[Start DATA TO USE]

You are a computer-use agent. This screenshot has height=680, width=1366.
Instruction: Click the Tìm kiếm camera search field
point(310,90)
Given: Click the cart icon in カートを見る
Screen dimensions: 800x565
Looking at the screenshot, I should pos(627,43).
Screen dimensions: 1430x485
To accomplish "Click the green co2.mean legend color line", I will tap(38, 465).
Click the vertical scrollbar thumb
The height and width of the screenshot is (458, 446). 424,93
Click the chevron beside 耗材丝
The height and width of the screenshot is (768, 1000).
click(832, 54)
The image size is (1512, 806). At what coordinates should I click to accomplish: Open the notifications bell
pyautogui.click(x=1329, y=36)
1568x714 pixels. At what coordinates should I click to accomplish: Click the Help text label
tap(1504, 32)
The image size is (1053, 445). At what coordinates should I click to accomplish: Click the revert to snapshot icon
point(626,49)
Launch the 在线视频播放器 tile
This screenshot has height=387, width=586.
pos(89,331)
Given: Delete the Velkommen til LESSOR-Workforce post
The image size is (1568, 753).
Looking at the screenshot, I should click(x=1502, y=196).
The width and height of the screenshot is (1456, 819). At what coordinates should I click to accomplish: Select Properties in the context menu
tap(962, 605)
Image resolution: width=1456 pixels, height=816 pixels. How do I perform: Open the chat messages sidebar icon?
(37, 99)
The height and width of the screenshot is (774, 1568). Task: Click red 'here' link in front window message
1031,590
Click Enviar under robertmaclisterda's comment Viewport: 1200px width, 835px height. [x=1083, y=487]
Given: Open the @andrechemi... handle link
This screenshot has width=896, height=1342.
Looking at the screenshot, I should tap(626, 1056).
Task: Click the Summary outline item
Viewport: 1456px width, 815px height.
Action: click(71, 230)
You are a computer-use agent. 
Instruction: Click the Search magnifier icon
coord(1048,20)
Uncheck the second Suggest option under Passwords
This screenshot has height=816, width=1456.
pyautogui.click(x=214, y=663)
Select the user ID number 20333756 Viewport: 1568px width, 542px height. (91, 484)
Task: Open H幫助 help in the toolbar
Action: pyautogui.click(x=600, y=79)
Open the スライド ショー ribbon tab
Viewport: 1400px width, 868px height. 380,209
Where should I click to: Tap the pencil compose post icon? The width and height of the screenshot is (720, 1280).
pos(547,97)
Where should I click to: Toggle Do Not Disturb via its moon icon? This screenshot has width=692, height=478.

[End DATA TO USE]

(DIRECTIVE) Format every line of the records above as a numbered list, leaving out any blank lines.

(SOLUTION BELOW)
1. You are a computer-use agent. This screenshot has height=680, width=1366.
2. Instruction: Click the Tìm kiếm camera search field
3. point(310,90)
4. Given: Click the cart icon in カートを見る
5. Screen dimensions: 800x565
6. Looking at the screenshot, I should pos(627,43).
7. Screen dimensions: 1430x485
8. To accomplish "Click the green co2.mean legend color line", I will tap(38, 465).
9. Click the vertical scrollbar thumb
10. The height and width of the screenshot is (458, 446). 424,93
11. Click the chevron beside 耗材丝
12. The height and width of the screenshot is (768, 1000).
13. click(832, 54)
14. The image size is (1512, 806). At what coordinates should I click to accomplish: Open the notifications bell
15. pyautogui.click(x=1329, y=36)
16. 1568x714 pixels. At what coordinates should I click to accomplish: Click the Help text label
17. tap(1504, 32)
18. The image size is (1053, 445). At what coordinates should I click to accomplish: Click the revert to snapshot icon
19. point(626,49)
20. Launch the 在线视频播放器 tile
21. This screenshot has height=387, width=586.
22. pos(89,331)
23. Given: Delete the Velkommen til LESSOR-Workforce post
24. The image size is (1568, 753).
25. Looking at the screenshot, I should click(x=1502, y=196).
26. The width and height of the screenshot is (1456, 819). At what coordinates should I click to accomplish: Select Properties in the context menu
27. tap(962, 605)
28. Image resolution: width=1456 pixels, height=816 pixels. How do I perform: Open the chat messages sidebar icon?
29. (37, 99)
30. The height and width of the screenshot is (774, 1568). Task: Click red 'here' link in front window message
31. 1031,590
32. Click Enviar under robertmaclisterda's comment Viewport: 1200px width, 835px height. [x=1083, y=487]
33. Given: Open the @andrechemi... handle link
34. This screenshot has width=896, height=1342.
35. Looking at the screenshot, I should tap(626, 1056).
36. Task: Click the Summary outline item
37. Viewport: 1456px width, 815px height.
38. Action: click(71, 230)
39. You are a computer-use agent. 
40. Instruction: Click the Search magnifier icon
41. coord(1048,20)
42. Uncheck the second Suggest option under Passwords
43. This screenshot has height=816, width=1456.
44. pyautogui.click(x=214, y=663)
45. Select the user ID number 20333756 Viewport: 1568px width, 542px height. (91, 484)
46. Task: Open H幫助 help in the toolbar
47. Action: pyautogui.click(x=600, y=79)
48. Open the スライド ショー ribbon tab
49. Viewport: 1400px width, 868px height. 380,209
50. Where should I click to: Tap the pencil compose post icon? The width and height of the screenshot is (720, 1280).
51. pos(547,97)
52. Where should I click to: Toggle Do Not Disturb via its moon icon? This screenshot has width=692, height=478.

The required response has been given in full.